▶ **SUPPLIED PASSAGE**:
>>

# 5 Months with a Ge GeoSpring Water Heater



## seige101 (Jul 1, 2014)

It has been just about 5 months since i installed the Geospring. It was replacing a 5 year old 40 gal generic electric that sprung a leak.

Paid 999.00 at lowes after 10% off and purchased the 10 year extended warranty for $99 for peace of mind. Plumber charged me $170 to hook it up. Just recieved the $750 rebate from the mass save program a few weeks ago so total cost of Water heater $348 with warranty $518 installed only about $100 more than if i had replaced it with a conventional electric unit.

Since i installed it in the end of january i was running it on traditional electric only mode. I thought it was foolish to use the pellet stove to heat the house and suck that heat into the water. Early may i put that baby in heat pump only mode after i installed the condensate pump and piped it into a drain. It was running for 2 weeks until the electric bill came in it dropped $14.37 compared to the same time last year. Impressive! 1 month later the new electric bill came in and it was $28.72 lower. That is a good savings. As an added bonus now that it has gotten more humid i am only emptying the dehumidifier tank 2-3 times a week compared to daily before the HPWH was installed. The real hot temps have just gotten here and i have had not had to run the AC yet. I am sure that during this heat wave i will need to but i suspect only about half of what i needed to in previous years.

I figure it will run in heat pump only mode for about 7 months a year saving an average of $30 a month in electricity savings puts me at about 2.5 year pay back.


----------



## woodgeek (Jul 2, 2014)

Even with heat stealing in the winter time, it will still be cheaper to operate in HP mode than electric.


----------



## Brian26 (Jul 2, 2014)

seige101 said:


> It has been just about 5 months since i installed the Geospring. It was replacing a 5 year old 40 gal generic electric that sprung a leak.
> 
> Paid 999.00 at lowes after 10% off and purchased the 10 year extended warranty for $99 for peace of mind. Plumber charged me $170 to hook it up. Just recieved the $750 rebate from the mass save program a few weeks ago so total cost of Water heater $348 with warranty $518 installed only about $100 more than if i had replaced it with a conventional electric unit.
> 
> ...



Where is your located? Mine is in my unfinished basement and I run mine in heat pump only mode year round. I think the amount of heat they suck out of the air is minimal. I have a temp and humidity gauge down there and never notice much of a temperature difference. Stays 70-75 all summer and 55-65 all winter down there. 

The savings are massive in heat pump mode as it uses 500 watts compared to the elements that use 4500.

<<

▶ **SET TASK**: In the GeoSpring water heater thread, how much did the plumber charge for installation?

▶ **EXTRACTED ENTRIES**:
>>

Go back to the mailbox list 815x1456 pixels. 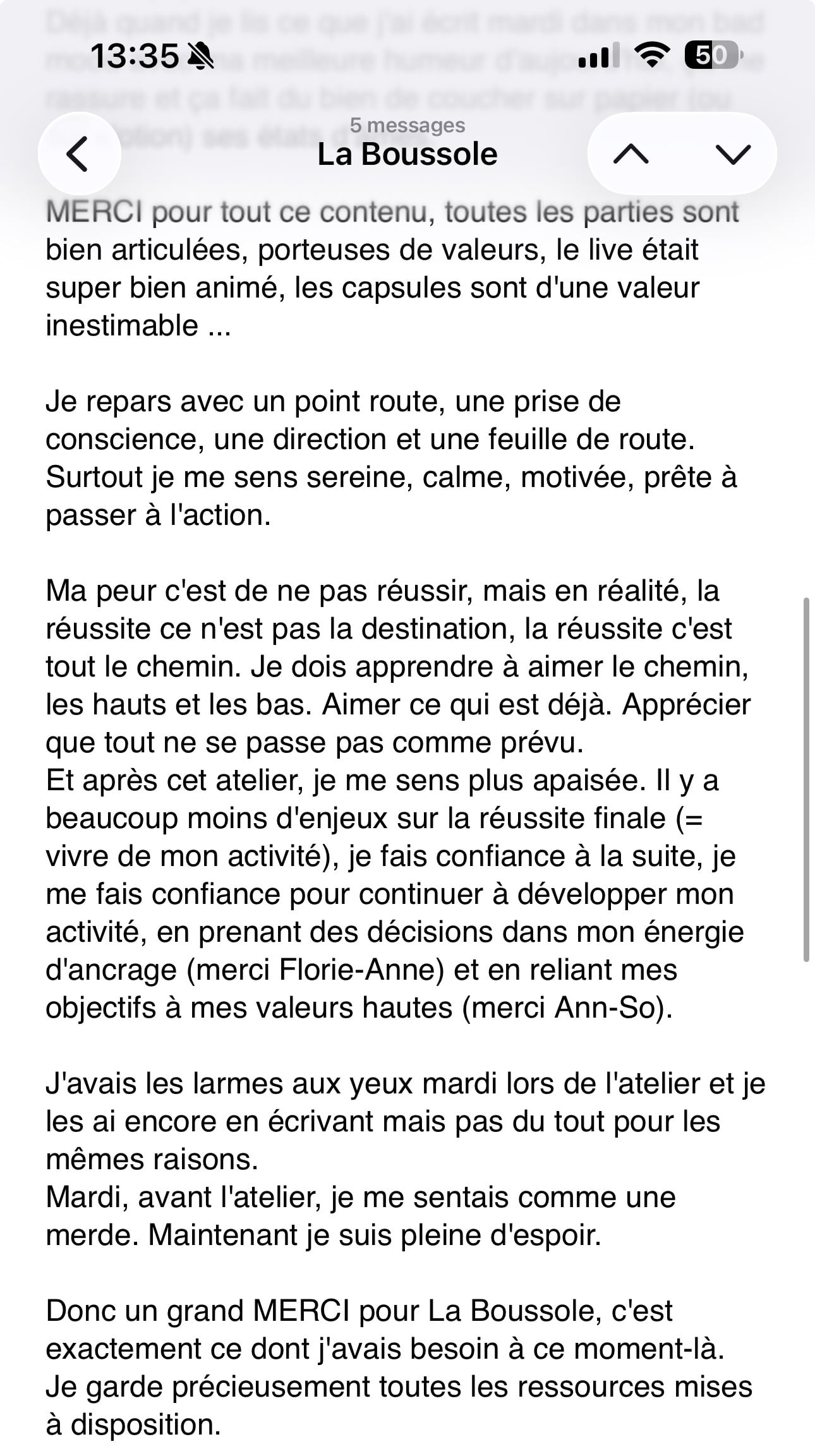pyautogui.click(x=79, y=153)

<<
>>

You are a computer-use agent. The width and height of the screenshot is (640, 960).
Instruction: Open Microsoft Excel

<<

▶ **EXERCISE RESPONSE**: $170